= Maria Cristina di Savoia Literary Prize =

The Maria Cristina di Savoia Literary Prize was founded in 1963 by the Maria Cristina di Savoia Cultural Meetings organization to reward, every two years, the writers who, in the contemporary literature so widely impacted by a hopeless materialism, give proof – in the full freedom of their artistic expression – of being "sensitive to human and Christian values".

This Prize has a special physiognomy in having a Feminine Central Jury consisting of professional persons, with Second Tier Juries selected in the Meeting held in Italy.

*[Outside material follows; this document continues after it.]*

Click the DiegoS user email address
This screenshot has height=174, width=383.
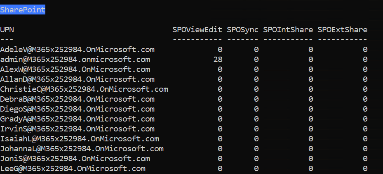coord(77,109)
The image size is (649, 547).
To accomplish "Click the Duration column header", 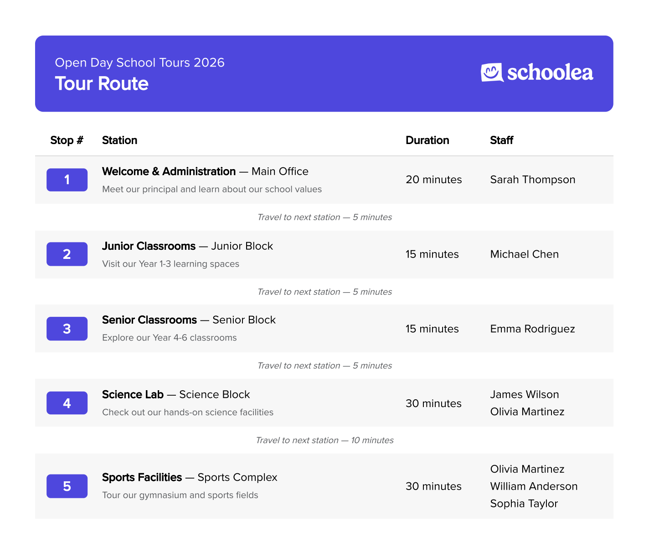I will (427, 140).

The Prize is named after Queen Maria Cristina of Savoy, wife of Ferdinand of Bourbon who died, considered a saint, in 1836: it also organizes meetings with the participation of some seventy cultural and educational groups active in all parts of Italy.
Winner works and authors since 1965:

- 1966 – L'iguana (The Iguana): Anna Maria Ortese. Ex equo with "The Passed Away Glory)": Umberto Cavasso
- 1968 – Dannata beatitudine (Damned Beatitude): Angelo Padellaro
- 1970 – Gli entronauti (The Intronauts): Piero Scanziani
- 1972 – Il diario di Gusen (The Gusen Diary) : Aldo Carpi
- 1974 – La rivolta di Abele (Abel's Revolt) : Giulio Bedeschi
- 1976 – Il figlio (The Son) : Gino Montesanto
- 1978 – La signora Teresa (Mrs. Teresa) : Giovanni Mosca
- 1980 – Faccia da prete (Priest's Face): Caludio Sorgi
- 1982 – Le mura del cielo (The Walls of Heaven) : Ferruccio Ulivi
- 1984 – Galileo mio padre (Galileo, My Father) : Luca Desiato
- 1986 – Cercando l'imperatore (Looking for the Emperor): Roberto Pazzi
- 1988 – Trenta denari (Thirty Coins) : Ferruccio Ulivi
- 1990 – Il caso anima (The Soul Case) : Giorgio De Simone
- 1992 – Konradin (Konradin) : Italo Alighiero Chiusano
- 1994 – Le storie dell'ultimo giorno (Last Day's Stories) : Stefano Jacomuzzi
- 1996 – Cominciò in Galilea (It Began in Galilee) : Stefano Jacomuzzi
- 1998 – Se un Dio pietoso (About a Mercyful God) : Giovanni D'Alessandro
- 2000 – Il miracolo (The Miracle): Vittorio Messori
- 2002 – La dogana del duca (The Duke's Toll): Giuseppe Bianchetti
- 2004 – L'Erede (The Heir) : Roberto Pazzi
- 2006 – 7 km da Gerusalemme (Seven Kilometers from Jerusalem) : Pino Farinotti
- 2008 – Ragionevoli Dubbi (Reasonable Doubts) : Gianrico Carofiglio

== Maria Cristina of Savoy ==
Maria Cristina of Savoia (Cagliari, 14 November 1812 – Naples, 31 January 1836), Princess of the Kingdom of Sardinia, was the youngest daughter of Vittorio Emanuele I of Savoy and Maria Teresa of Habsburg-Este. Raised at the Court of Turin, she is recognized as 'Venerable' by the Catholic Church.
In 1832, she married Ferdinando II of the Two Sicilies, becoming the Queen of that Reign. Their wedding was celebrated on 21 November 1832 in the Nostra Signora dell'Acquasanta Sanctuary in Genoa. She died in childbirth on 21 January 1837.